(Bloomberg)—U.S. properties in places like Denver, Phoenix, Philadelphia, and the suburbs of Atlanta have all drawn foreign investment this year as buyers look for growth outside the biggest U.S. metro areas.
Canadian investors topped the list of foreign buyers of U.S. real estate this year, as they have for a decade. Among those was Toronto-based Starlight Investments, which purchased apartment complexes in the suburbs of Atlanta and Phoenix through its U.S. fund.
“There were really only a handful of people when we first started looking at the suburbs, and that handful is now a larger number of people that are looking at those deals,” said Raj Mehta, global head of private capital and partnerships at Starlight. “We were increasingly seeing that jobs were moving from traditional Northeast and Northwest corridors into the sunbelt states.”
In the major markets of New York, San Francisco, Washington, Los Angeles, Chicago and Boston, commercial rents are already reaching record heights, and there’s less room to grow, so some foreign real estate investors are putting money into the next-best markets where they see yields rising.
Canada, China and Germany were the top foreign investors in U.S. commercial real estate this year and are making more deals outside the biggest metro areas, according to data from CBRE. The most popular second-tier markets for foreign capital this year include Dallas, California’s Inland Empire and Philadelphia.
“Yield is king and yield is now being found in less-usual suspects,” Spencer Levy, Americas head of research at CBRE, said in a phone interview. “Some of the usual suspect central business district markets are later in the cycle, and so some of the capital is now flowing to other smaller markets to get this yield.”
The biggest growth was in Philadelphia, jumping 516 percent in the first three quarters from the same period a year ago, CBRE said. Also posting big year-on-year gains were the Inland Empire, Phoenix, New York City’s boroughs, San Diego, California, Raleigh/Durham in North Carolina, and Columbus, Ohio. They were helped by stronger economic growth and local universities to supply the talent needed by investors.
Starlight bought a majority stake in a 250-unit, 35.5-acre (13.6 hectare) apartment complex in the suburbs of Atlanta for $33 million this year. The property, just minutes from an interstate highway that runs from Alabama to Virginia, includes access to a car wash, swimming pool and a dog park. The company also acquired a 335-unit luxury apartment complex in a wealthy suburb of Phoenix. The newly completed property is fitted with a two-level fitness center, poolside cabanas and a coffee bar.
“We still believe in the fundamentals of U.S. multifamily on a risk-adjusted basis: The returns are healthy and we’ve increased our number of investment vehicles,” Starlight’s Mehta said.

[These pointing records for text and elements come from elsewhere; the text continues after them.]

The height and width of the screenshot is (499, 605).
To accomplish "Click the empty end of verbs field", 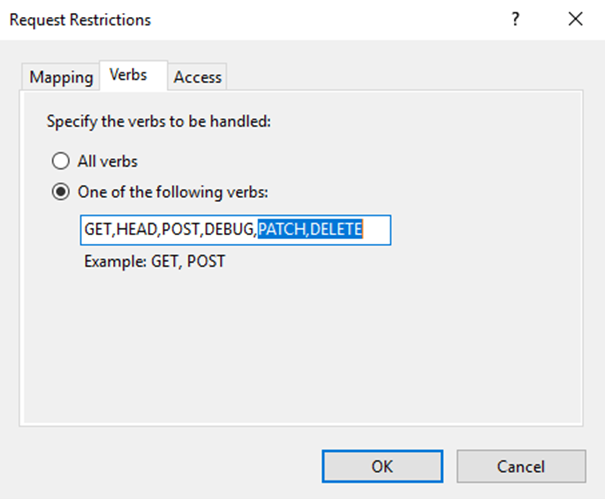I will point(376,230).
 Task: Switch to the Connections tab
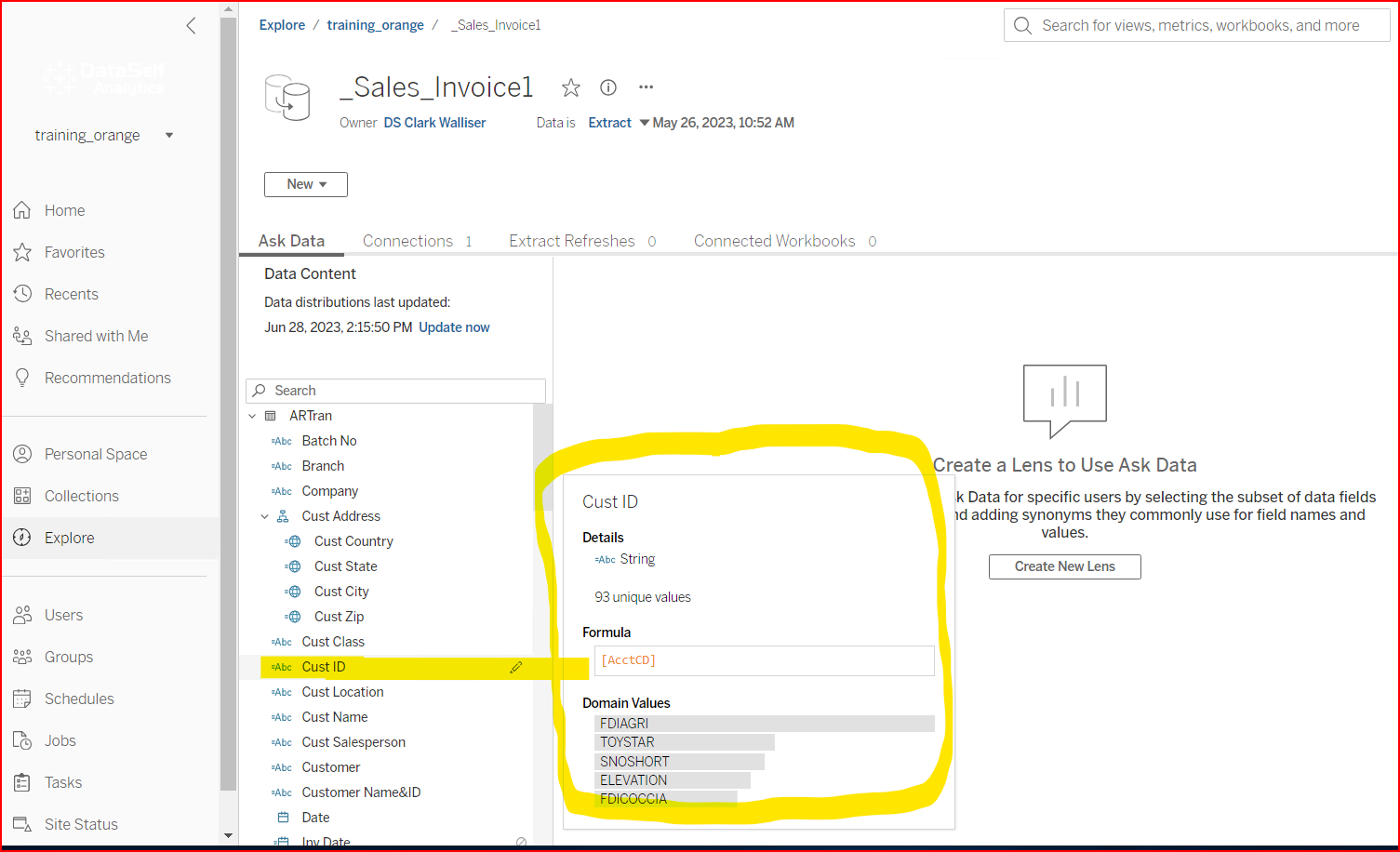[x=407, y=240]
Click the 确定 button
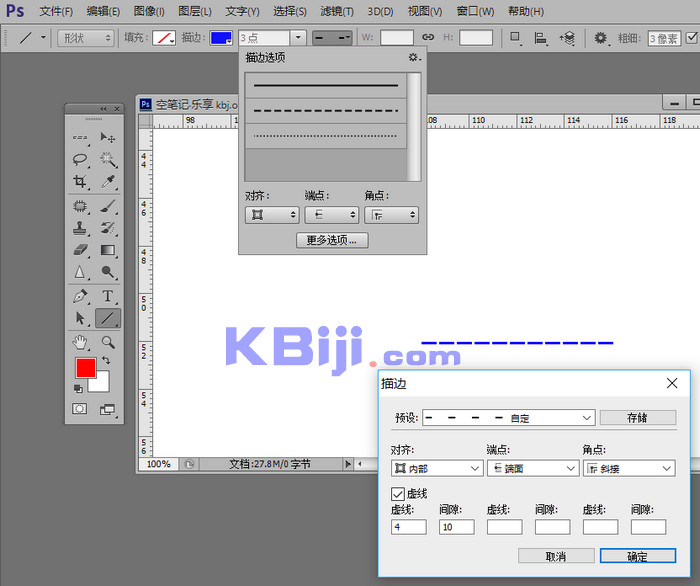 tap(637, 556)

GWL Realty Advisors Inc., the real estate unit of Canadian insurer Great-West Lifeco Inc., made its first foray into the U.S. with its acquisition of Denver-based EverWest Real Estate Partners LLC and a deal to buy Guggenheim Real Estate LLC. It’s already made more than $400 million in acquisitions across markets including New York, San Francisco, Salt Lake City and Orange County, California.
Denver ranked eighth among U.S. real estate markets to watch in a survey conducted by PwC and the Urban Land Institute, thanks to population growth that’s projected to be well above the nationwide average and a large share of residents between ages 25 and 44. Population growth in Salt Lake City is also projected to be well above the national rate, the study found.
Canada’s Brookfield Asset Management Inc.’s takeover of GGP Inc. made it one of the biggest mall owners across the country, in large and small markets. A consortium of Chinese companies including the Bank of China Group Investment Ltd. and Hopu Investment Management Co. partnered to acquire Global Logistic Properties Ltd., landing a presence in markets such as Phoenix, Indianapolis and Atlanta.
The bulk of foreign property investment this year still went to the major markets. The metropolitan areas of New York and Los Angeles were the top destinations for foreign capital, reaching $15.1 billion and $7.7 billion so far this year. But the companies are expanding their footprint in the U.S. to capture yield in other cities as the major markets mature.
“In major markets like New York, Boston, San Francisco, rents have reached record heights, but we’ve also seen a slowdown in terms of the increase in rental growth,” Levy said. “So that would suggest to you for a moment that not only are they getting a little bit long in the tooth but maybe they’re getting a bit expensive.”